8. Sync dev with main: After the release is complete, the script automatically switches back to the dev branch, merges origin/main into it (fast-forward), and pushes the updated dev to origin. This ensures dev stays in sync with main after each release.

   The dev sync is performed by syncDevWithMain() which:

   • Runs git fetch origin --prune
   • Runs git checkout dev
   • Runs git merge origin/main
   • Runs git push origin dev

Fallback: Human Release Manager

For repositories where the automated merge is not suitable, a human Release Manager can perform the release manually. The Release Manager must follow the checklist and procedures in docs/dev/release-process.md.

The human fallback supports three approaches:

| Approach | Description | When to use | |----------|-------------|-------------| | Automated script | Run node skill/ship/scripts/run-release.js manually | Script is available in the skill directory | | Direct merge | git checkout main && git merge origin/dev --no-ff | No branch protection on main | | Manual PR | Create a temp branch with merge result and open a PR | Want human review before merge |

Pre-merge checklist

The following must be verified before merging dev into main:

1. CI — dev-full-suite is green on the current dev HEAD.
2. CI — dev-smoke is green on the current dev HEAD.
3. No open merge conflicts between dev and main.
4. No open critical work items that would block the release.
5. Changelog / release notes are updated for user-facing changes.

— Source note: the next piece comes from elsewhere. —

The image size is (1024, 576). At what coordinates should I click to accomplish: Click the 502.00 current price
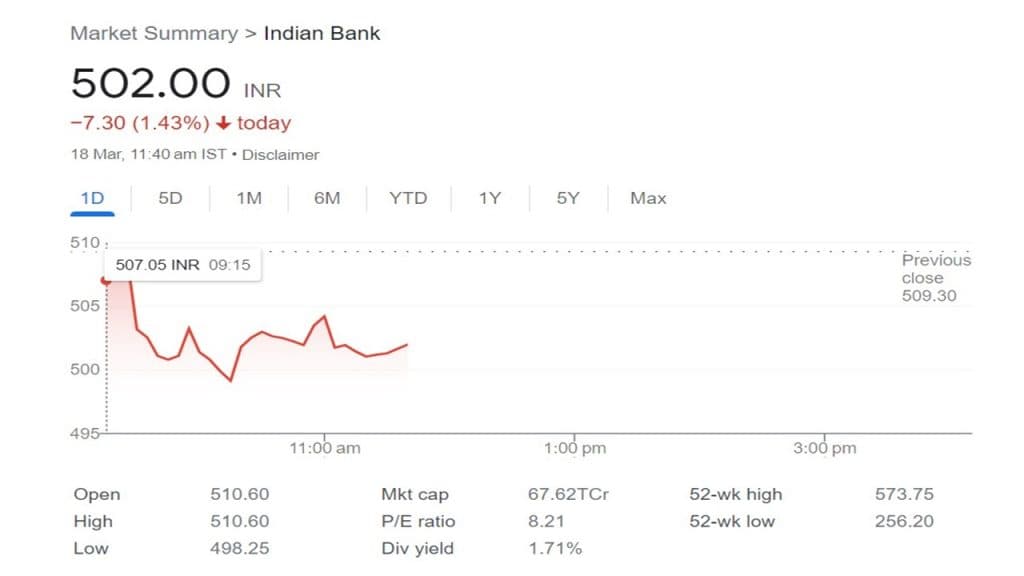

See docs/dev/release-tests.md for the test commands to run locally.

Preferred execution behaviour (policy)

• The agent should invoke skill/ship/scripts/run-release.js to perform the dev → main merge.
• The agent MUST NOT perform the merge by substituting its own ad-hoc git commands for the canonical script during normal operation.
• The agent may fall back to manual git commands ONLY in narrowly defined edge cases:
  • the merge script is missing or not executable,
  • the script fails with an unexpected error and the operator explicitly instructs the agent to fall back,
  • a human has explicitly requested manual steps.
• If the release script is not available, the agent MUST refuse to perform the release automatically and instead direct the operator to the human Release Manager fallback procedures in docs/dev/release-process.md.

Preconditions & safety

• Never force-push or rewrite history on main or dev.
• Never bypass the CI-green gate unless explicitly instructed with --force.
• Always log the merge audit to the worklog using wl comment add.
• The main branch is protected: agents must never push directly to main.
• All merges must go through a GitHub Pull Request that satisfies branch protection rules, or follow the documented manual fallback exactly.

Integration with AGENTS.md

The per-work-item merge workflow in AGENTS.md (step 6) describes PR-based merging into main. This skill's pushToDev() function handles the dev integration step that happens before the final PR to main:

1. Agent implements work on a feature branch → commits → builds → tests
2. Agent calls pushToDev() to integrate into dev
3. CI runs on dev
4. Release Manager merges dev → main via PR (see AGENTS.md step 6)

Outputs

• A GitHub Pull Request from release/dev-to-main-<timestamp> to main (created and merged by the script).
• An audit comment in the worklog with merge commit hash, CI run IDs, PR URL, and approver identity.
• A notification to the operator summarising the merge result.